Rep. Eli Crane, R-Oro Valley, who sponsored the bill, said it is the only federally recognized tribe in Arizona without its own reservation.
“We owe them an opportunity to live freely in the land they call their own, like the rest of us do,” Crane said at Wednesday’s hearing of a House Natural Resources subcommittee.
Crane, a freshman, said the bill was the first piece of legislation he introduced after being elected last year. He called it a commonsense solution that respects tribal governance and the will of the people, and said Congress should not stand in the way of self-governance.
The San Juan Southern Paiute Tribal Homelands Act of 2023 is co-sponsored by Rep. Paul Gosar, R-Bullhead City, Democratic Reps. Greg Stanton and Ruben Gallego, both of Phoenix, and Rep. Ryan Zinke, R-Mont. It has the support of both the Interior Department and the Navajo Nation.
“I’m a proud representative of over half the tribes in Arizona,” Crane said. “They’re great partners in preserving American history and culture and the San Juan Southern Paiute Tribe is no different. Other than the fact that they don’t have their own land yet.”
Even though they have long shared land with the Navajo Nation, the San Juan Southern Paiute Tribe only received federal recognition in 1989. That recognition, however, allowed it to intervene in a legal dispute between the Hopi and Navajo tribes over ownership of lands in northeast Arizona.
In 1992, a federal court determined that the San Juan Southern Paiute and the Navajo jointly held interest in 26,000 acres of land.
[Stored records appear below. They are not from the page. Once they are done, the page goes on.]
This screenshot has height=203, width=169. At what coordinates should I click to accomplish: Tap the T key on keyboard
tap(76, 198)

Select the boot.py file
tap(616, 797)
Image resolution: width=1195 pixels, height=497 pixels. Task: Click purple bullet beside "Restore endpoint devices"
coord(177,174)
After the Paiute appealed that ruling, the two tribes began negotiating a settlement that led in 2000 to a treaty agreement.
Lehi said his grandmother, Mabel Lehi, helped negotiate that treaty.
“I spoke with her before I came out here, and she’s very proud that it’s gone this far. And she wants to see this treaty ratified before she enters the next world,” Lehi said of his grandmother, who he said is one of the few elders left in the tribe.
The agreement calls for the Paiutes’ legal appeal to be dismissed once the treaty is ratified. Until then, the suit remains pending and the Paiute face the bureaucratic hurdles of being a government without having rights to its own land.
“Multiple doors get shut because we have no treaty land,” Lehi said. “And that’s the biggest challenge we have.”
Lehi said that then the tribe sought funding to get a bridge built over a wash, for example, the Arizona Department of Transportation would not approve funding for the project without the treaty. Without an exclusive reservation, Lehi said most tribal members lack access to adequate housing, running water and electricity.
“We are treated like strangers in our ancestral homeland, being denied access to essential services and utilities,” he said.
But Lehi said the need for a reservation is about more than bureaucratic and legal challenges.
“A tribe without land is a tribe without a future,” he said. “Land is what allows tribes to develop economic opportunities, generate revenue, and continue to pass down our way of life to our children and our children’s children.”